À perdre la raison est un film réalisé par Joachim Lafosse. Durée : 1h 51.
Ce film commence par la fin : une scène terrible dans laquelle une femme est sur un lit d’hôpital. Elle demande à son mari d’enterrer leurs enfants au Maroc. Ensuite, on reprend tout à zéro. La tension baisse d’un coup et s’ensuit alors une série de scènes où le même couple nage en plein bonheur. Mounir (joué par Tahar Rahim) demande à Murielle (jouée par Emilie Dequenne) de devenir sa femme. Elle dit oui. Jusque là tout va bien.
Le couple formé par Mounir et Murielle au début du film.

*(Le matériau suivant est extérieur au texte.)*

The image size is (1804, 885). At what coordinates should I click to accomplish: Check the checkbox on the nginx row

Vient ensuite l’élément perturbateur qui donnera naissance à toute l’intrigue, la complexité et l’originalité de ce film. Il s’agit du rapport ambigu qu’entretient Mounir avec André (joué par Niels Arestrup). André est médecin et a un train de vie confortable. Il en a fait profiter Mounir en lui permettant de quitter le Maroc et de s’installer en France. Il a aussi accepté de se marier avec sa sœur pour qu’elle puisse régulariser sa situation en France. Depuis, Mounir et André ne se quittent plus. Ils vivent ensemble, ils partagent tout, même la famille. Mounir n’est pas ingrat, il voue à son protecteur une fidélité et une reconnaissance sans faille. Le jour où il se marie avec Murielle, c’est tout naturellement qu’ils emménagent ensemble, tous les trois.
Le duo réussi du film « Le prophète » (Niels Arestrup et Tahar Rahim). On reprend les mêmes et on recommence.

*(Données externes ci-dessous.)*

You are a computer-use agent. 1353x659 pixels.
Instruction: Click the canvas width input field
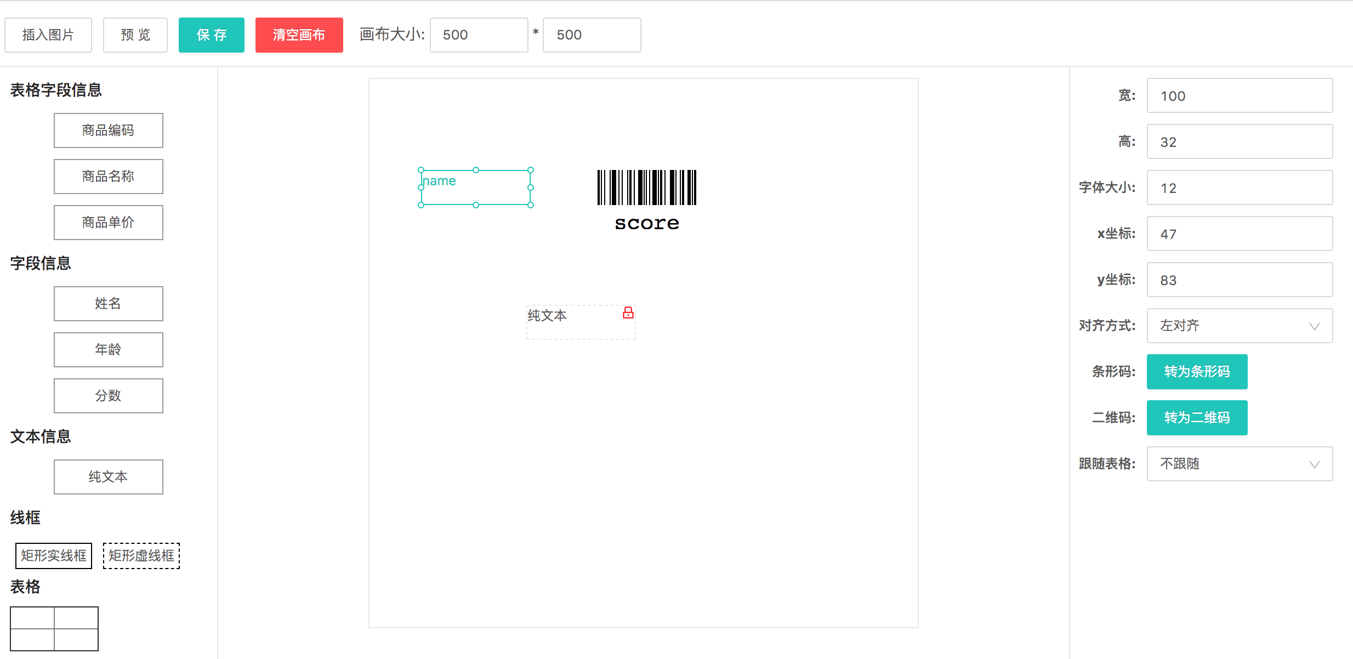click(x=479, y=35)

Murielle se rend vite compte de l’absurdité de la situation. Elle étouffe de plus en plus et ressens le besoin de normalité et d’intimité familiale. Elle en fait part à son mari qui ne se sent pas de « trahir » André et de le laisser tomber.
Des naissances à répétition n’arrangent pas les choses et transforment peu à peu leur vie. Là encore, André trouve le moyen de se rendre indispensable. La situation s’enlise. Murielle s‘enfonce et s’efface. Au début joyeuse et légère, elle dépérit de jour en jour jusqu’à atteindre le point de non retour en commettant l’irréparable.

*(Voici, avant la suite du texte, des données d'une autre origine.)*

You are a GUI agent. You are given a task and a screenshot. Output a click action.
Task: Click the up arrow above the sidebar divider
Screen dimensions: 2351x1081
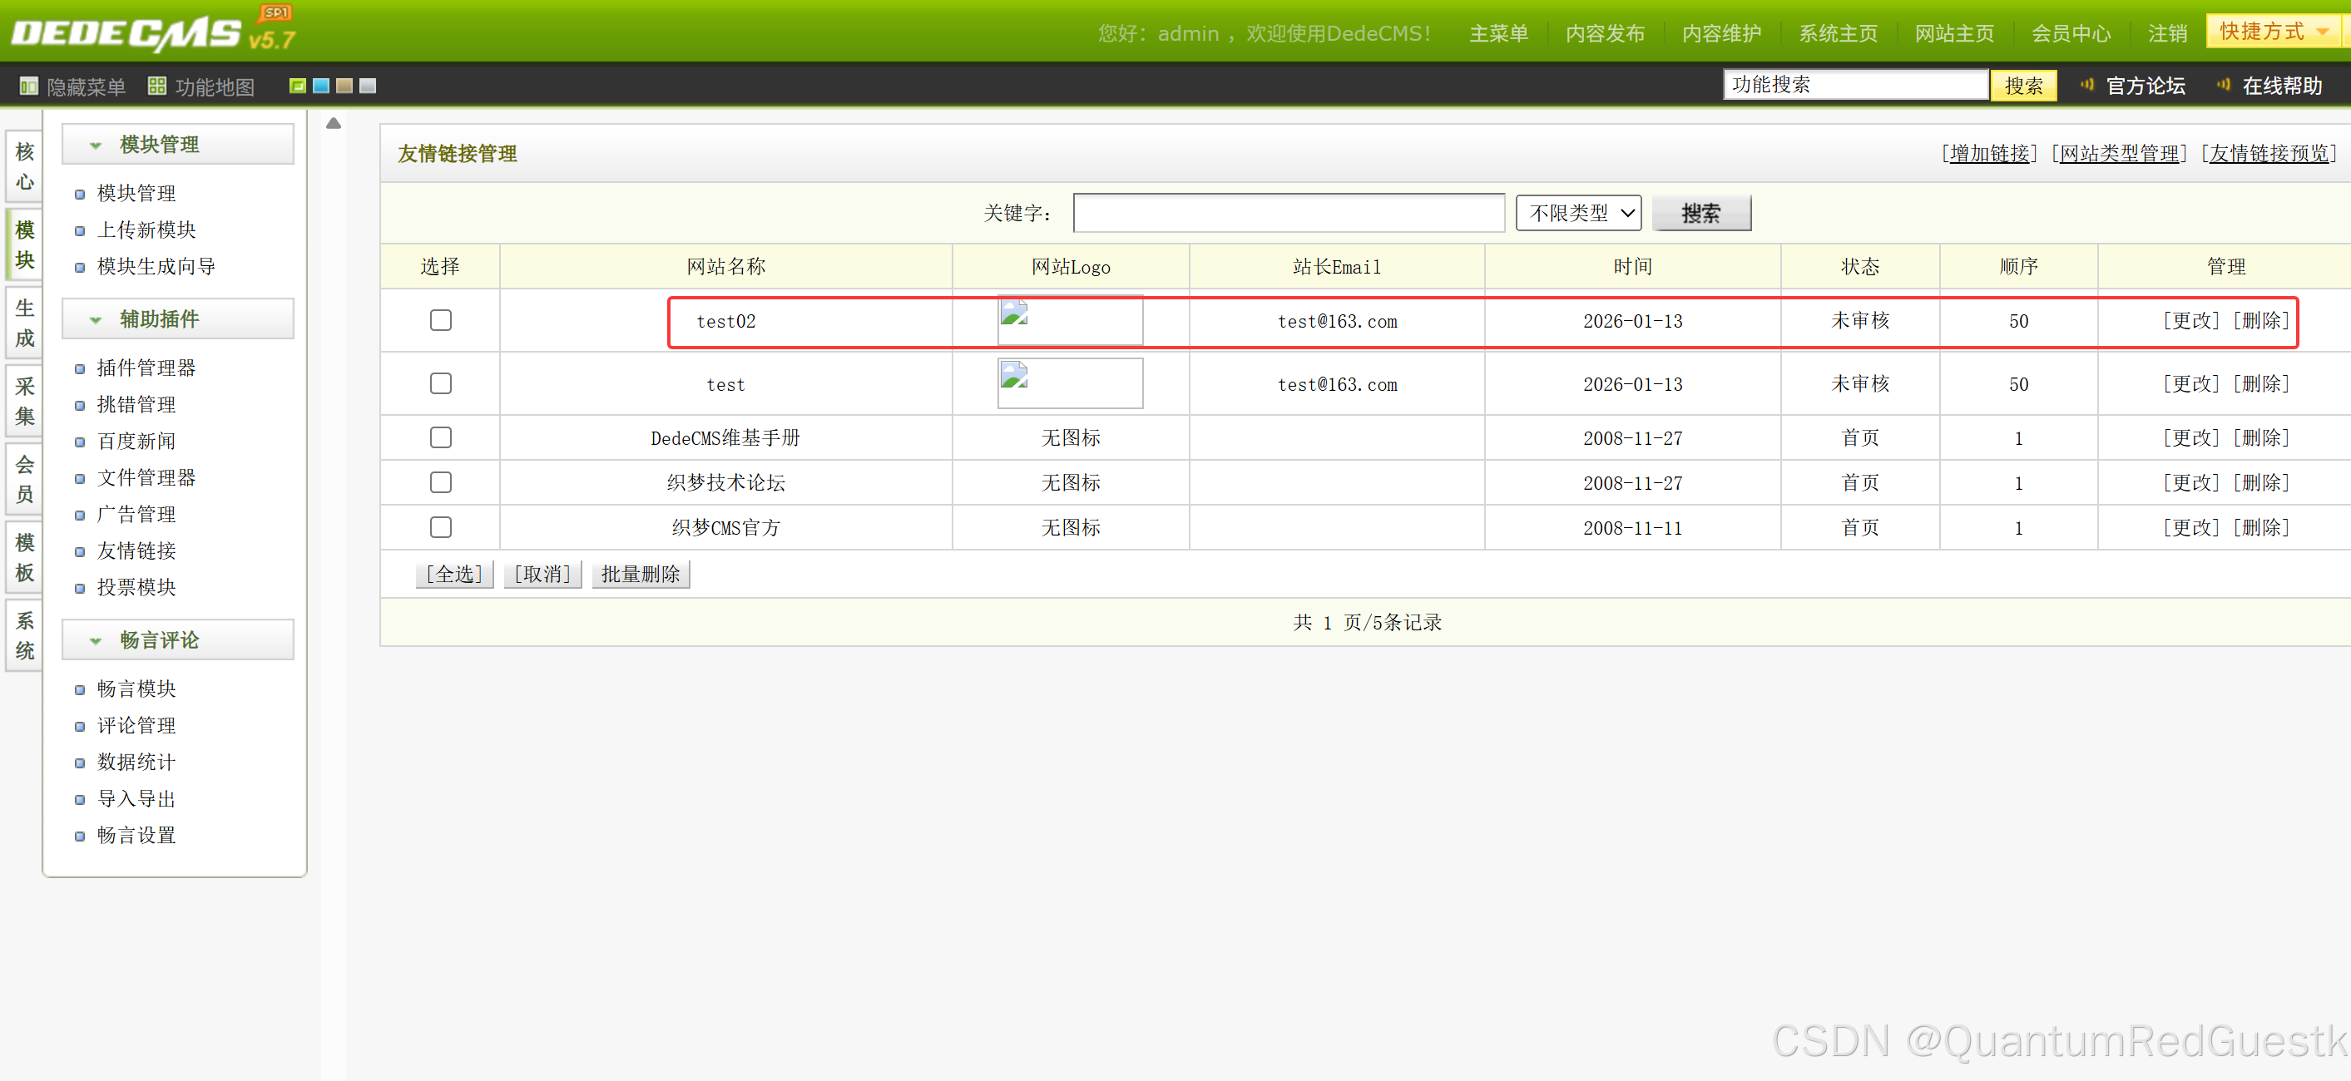[x=333, y=123]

Adaptation d’un fait divers, ce film mise tout sur le réalisme. La caméra est proche des acteurs et donne parfois la sensation au spectateur d’être voyeur. Niels Arestrup joue un personnage complexe dont la perversité n’a d’égal que la générosité. Emilie Dequenne est époustouflante de fragilité et de justesse (prix d’interprétation féminine à un Certain Regard en 2012). On vit les évènements à travers son personnage, on ressent son malaise et on la suit dans sa décente aux enfers. Elle commet l’irréparable et l’on se surprend à essayer de justifier son crime absolument atroce.
C’est l’un de ces films qui restent longtemps en mémoire, qui nous poussent à remettre en question notre sens de la morale à travers la présentation de personnages « composites », évitant la trop simple dualité : le bien et le mal.